Славянофилы упоминаются в письме Герцена Белинскому из Новгорода 26 ноября 1841 года, после недолгого пребывания ссыльного в московской командировке: «В Москве я все время ратовал с славянобесием и, несмотря на все, ей-богу люди там лучше, у них есть интересы, из-за которых они рады дни спорить…» Но пока эти схватки-бои с неоформившимся противником, с которым поименно Герцен еще не знаком, исключая Алексея Степановича Хомякова (уже признанного «столпа» славянофильства), не носят последовательного характера, да и мало что о них известно.

У славян к этому времени уже сложилась концепция, изложенная Киреевским и Хомяковым. Однако их теории и статьи были доступны лишь немногим. Распространявшиеся в рукописных списках, в печать они проходили с трудом (опубликованы значительно позже), но зато оживленно обсуждались заинтересованной частью интеллектуального московского общества. И Герцен не мог не отозваться, сочиняя в Новгороде свою хлесткую статью о противостоянии столиц: «…в Москве есть круги литературные, бескорыстно проводящие время в том, чтобы всякий день доказывать друг другу какую-нибудь полезную мысль, например, что Запад гниет, а Русь цветет. В Москве издается один журнал, да и тот „Москвитянин“».

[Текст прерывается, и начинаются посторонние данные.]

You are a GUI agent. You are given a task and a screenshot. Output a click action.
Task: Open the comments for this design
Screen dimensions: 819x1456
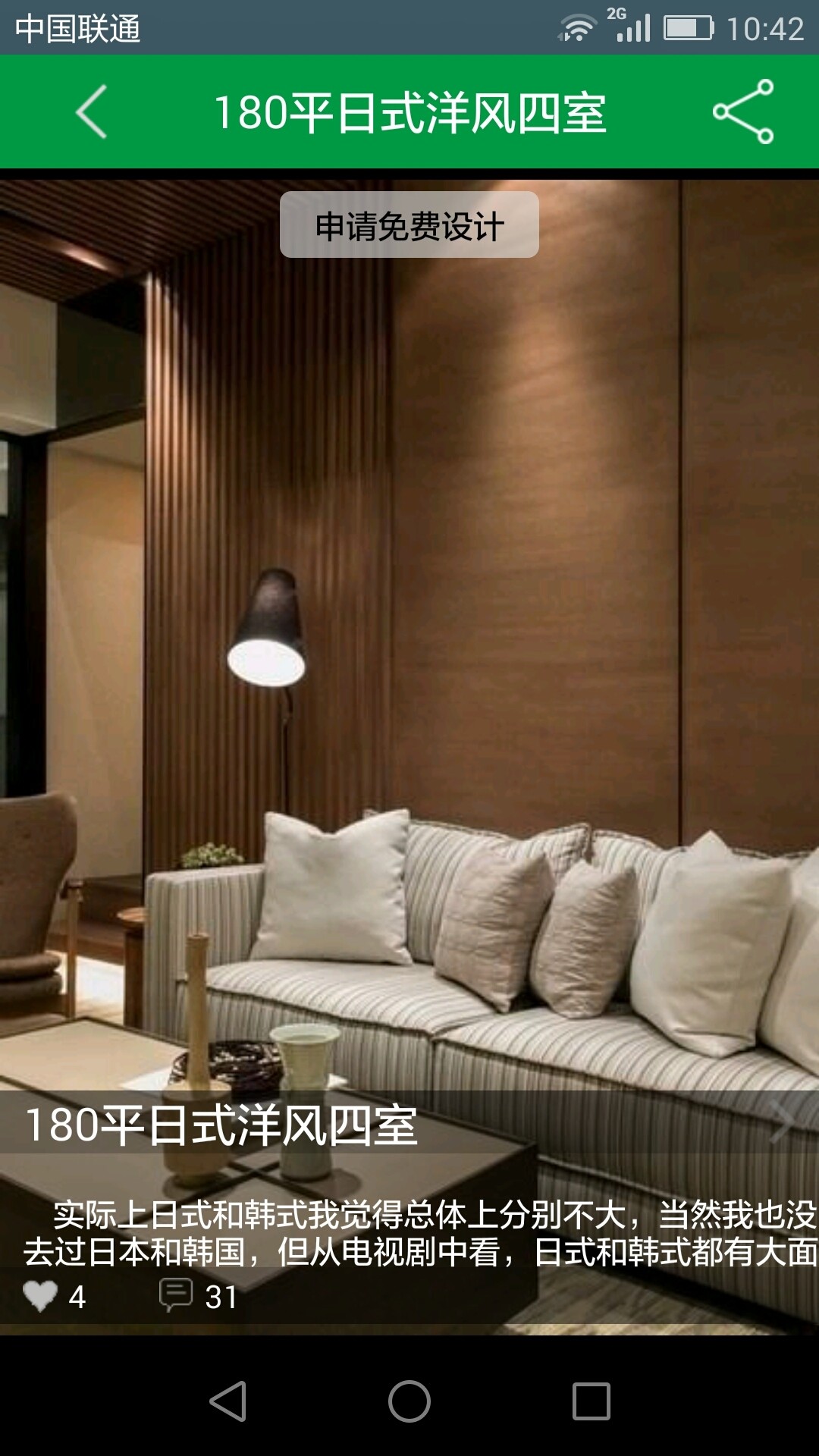click(176, 1295)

От поверхностного знакомства Герцена с Хомяковым, состоявшегося, очевидно, еще весной 1840 года, когда Герцен только вернулся из владимирской ссылки, осталось первое впечатление — «человек эффектов, совершенно холодный для истины».

С другими из действующих лиц славянофильского войска, выстроившихся «в боевой порядок» при подготовке к беспощадной битве, Герцен познакомился, уже окончательно возвратившись в Москву, в 1842 году. Споры с Хомяковым теперь велись постоянно и были весьма продолжительными. Свидетель противостояния и соратник «не наших» А. И. Кошелев подмечает, что эти «прения» «более философские и политические», начинавшиеся крайне дружелюбно, «кончались настоящими словесными дуэлями: борцы горячились и расставались с неприятными чувствами друг против друга».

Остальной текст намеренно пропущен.